O Fundo da Assistência Médica está em xeque, revelando uma situação de verdadeiro desespero, de uma iminente falência.

Valdemir Caldas
Publicada em 20 de junho de 2017 às 09:42

O tema pode parecer enfadonho, mas não deixa de ser preocupante e, por isso mesmo, precisa ser abordado tantas quantas vezes forem necessárias, até como forma de conscientizar as autoridades municipais a respeito da gravidade de que ele se reveste.

Trata-se da situação caótica em que se encontram os serviços médico-hospitalares prestados pelo Ipam. O problema é grave. O Fundo da Assistência Médica está em xeque, revelando uma situação de verdadeiro desespero, de uma iminente falência. Se isso acontecer, não é preciso ser especialista em coisa nenhuma para prevê as consequências nefastas na vida de segurados e dependentes.

Há que se trazer de forma isenta, imparcial, despojada, que o segurado efetivo sempre deu o seu contributo para manter o Ipam respirando, através da contribuição mensal e do reembolso das despesas realizadas, o mesmo se não pode dizer de certo segmento funcional, que serviu e se serviu do Instituto, deixando, como herança maldita, um rombo colossal em suas contas, com a anuência de políticos e autoridades.

O servidor público (repita-se) sempre foi aliado do Ipam, pois sempre buscou o denominador comum para enfrentar as crises. Neste momento, inevitavelmente, em que se vislumbram terríveis dificuldades para este que, na verdade, é um dos mais importantes patrimônios da categoria, com a restrição de serviços e a suspensão de outros tantos, cabe-nos exigir do prefeito de Porto Velho, senhor Hildon Chaves, um tratamento de choque adequado à realidade pela qual passa a instituição.

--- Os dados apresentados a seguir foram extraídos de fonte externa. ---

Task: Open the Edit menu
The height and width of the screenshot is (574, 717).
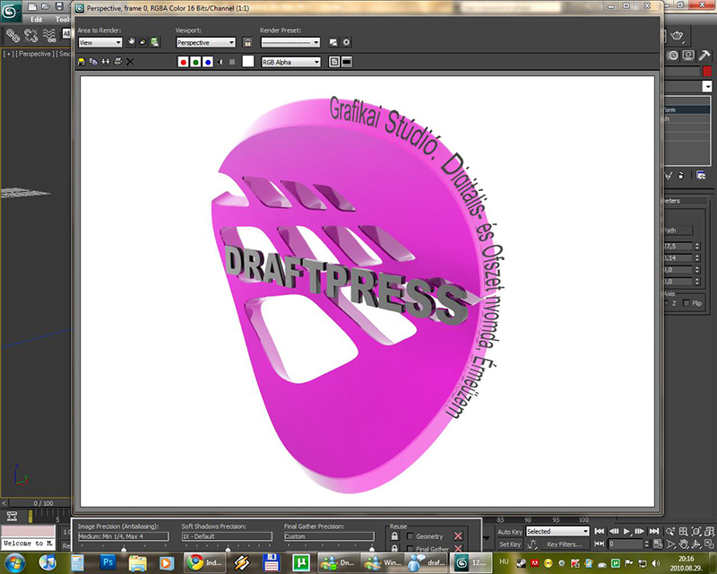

Caso contrário, ter-se-á decretada, em breve, a falência da assistência médica. Por isso, o apelo que faço ao prefeito e as demais autoridades municipais, em nome de milhares de segurados do Ipam, para que deixem de lado o discurso inócuo e ajam com sensibilidade e até identidade para com o drama que o Ipam enfrenta.

Em nome de milhares de segurados e dependentes é que reivindico ao palácio Tancredo Neves, ao presidente do Ipam, ao chefe de gabinete do prefeito, aos representantes dos servidores no Conselho Municipal de Previdência, para que voltem suas vistas para o Ipam. Acredito que seremos atendidos neste pedido, ou seria melhor dizer clamor? A assistência médica do Ipam pede socorro. Ajudem-na.